The Devastating Threats of Climate Change in Pakistan

By Rao M Sajjad Sharif, Erum Shahzadi and Fahad Munir

 

 

Human life is dependent on the dynamics of the Earth’s climate system. The interactions of the atmosphere, oceans, terrestrial and marine ecospheres, cryosphere and land surface determine the Earth’s surface climate. The historical meteorological records over the last few decades show a changing global climate due to natural as well as anthropogenic activities.

Climate change is a change in the statistical distribution of weather patterns that lasts for an extended period of time (i.e., decades to millions of years). It is a global, regional, and national problem connected to  exponential population growth, industrialization, globalization and urbanization.  It greatly influences natural ecosystems, natural cycles, aquatic systems, terrestrial systems, distribution of species, and human health.
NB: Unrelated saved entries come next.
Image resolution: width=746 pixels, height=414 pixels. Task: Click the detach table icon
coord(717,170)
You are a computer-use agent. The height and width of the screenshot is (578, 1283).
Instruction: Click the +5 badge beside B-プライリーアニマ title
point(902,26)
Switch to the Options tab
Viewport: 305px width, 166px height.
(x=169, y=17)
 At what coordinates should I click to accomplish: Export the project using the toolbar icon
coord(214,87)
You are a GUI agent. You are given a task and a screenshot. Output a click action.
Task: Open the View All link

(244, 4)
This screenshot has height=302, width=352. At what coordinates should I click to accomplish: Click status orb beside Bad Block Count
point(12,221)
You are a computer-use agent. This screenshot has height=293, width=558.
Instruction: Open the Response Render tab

Earth’s temperature has increased to 0.74 C, according to the European Environment Agency (EEA). Pakistan is one among the most vulnerable countries to climatic changes as an autonomous country that occupies a strategic location in south Asia, with a variety of landscapes. By geographical region, Pakistan is most vulnerable to climate change due to  global warming in a region where the temperature increases are expected to be higher than the global average temperature.
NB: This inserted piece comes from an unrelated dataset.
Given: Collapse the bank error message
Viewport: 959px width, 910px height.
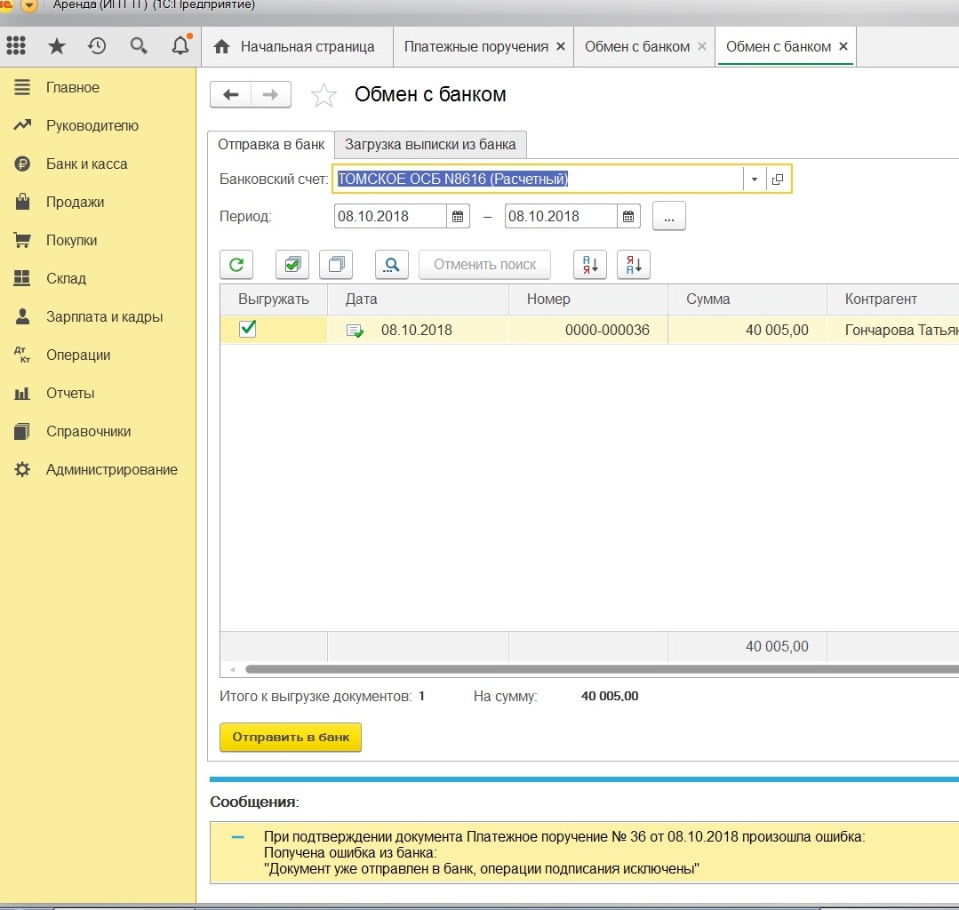Looking at the screenshot, I should click(x=237, y=837).
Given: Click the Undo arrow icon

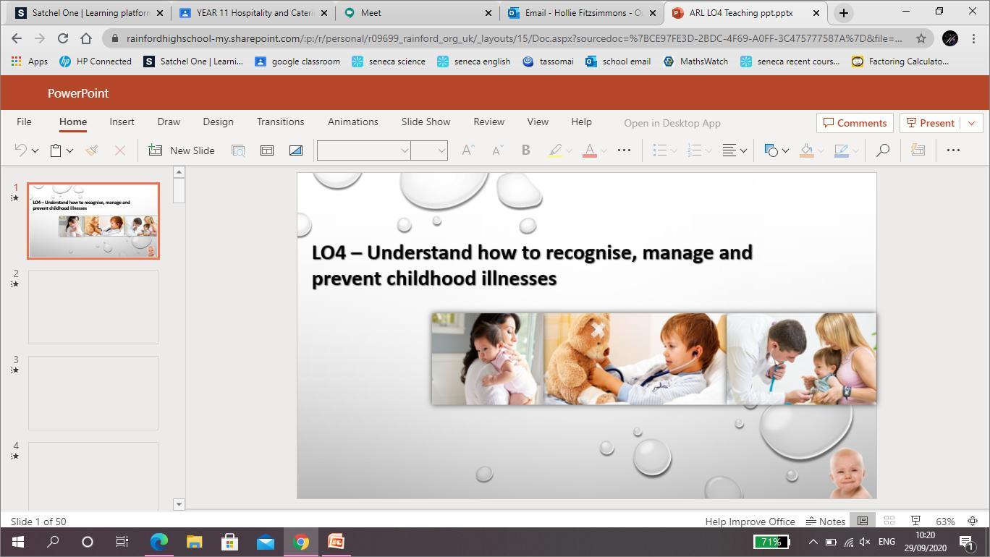Looking at the screenshot, I should click(x=20, y=150).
This region mostly consists of semi-arid and arid landscape. Pakistan is an agriculture country and its agricultural land is more sensitive to climate change. Due to its arid and semi-arid climate, water is the single most constraining factor to Pakistani agriculture. Hence the country faces larger risks of variability in monsoon rains, including large floods and severe droughts. Under these conditions the food water flood energy securities of the country are under serious threat.

From 1997-2016, Pakistan suffered from 141 extreme weather events, losing an average of 523.1 lives per year. The mammoth floods of 2010 and 2011 wiped out the entire agriculture apparatus of Pakistan. The floods have reportedly destroyed 71% of the standing rice crop, 59% of the vegetable crop and 45% of the maize crop across the country. Farmers claimed a 50% decrease in crop yields. In 2010’s heat waves, the hottest temperature recorded in Asia was 53.5oC (128.3F) in Mohenjo-Daro, a city of Sindh in Pakistan. It was the fourth highest temperature ever recorded in the world.

Pakistan is ranked in 7th among countries threatened by the vagaries of climate change and global warming.  In short, Pakistan is at a serious risk to a changing climate, one of many lower developed countries threatening by rising carbon emissions from more developed countries around the world. 

The authors are involved in scientific studies in Pakistan.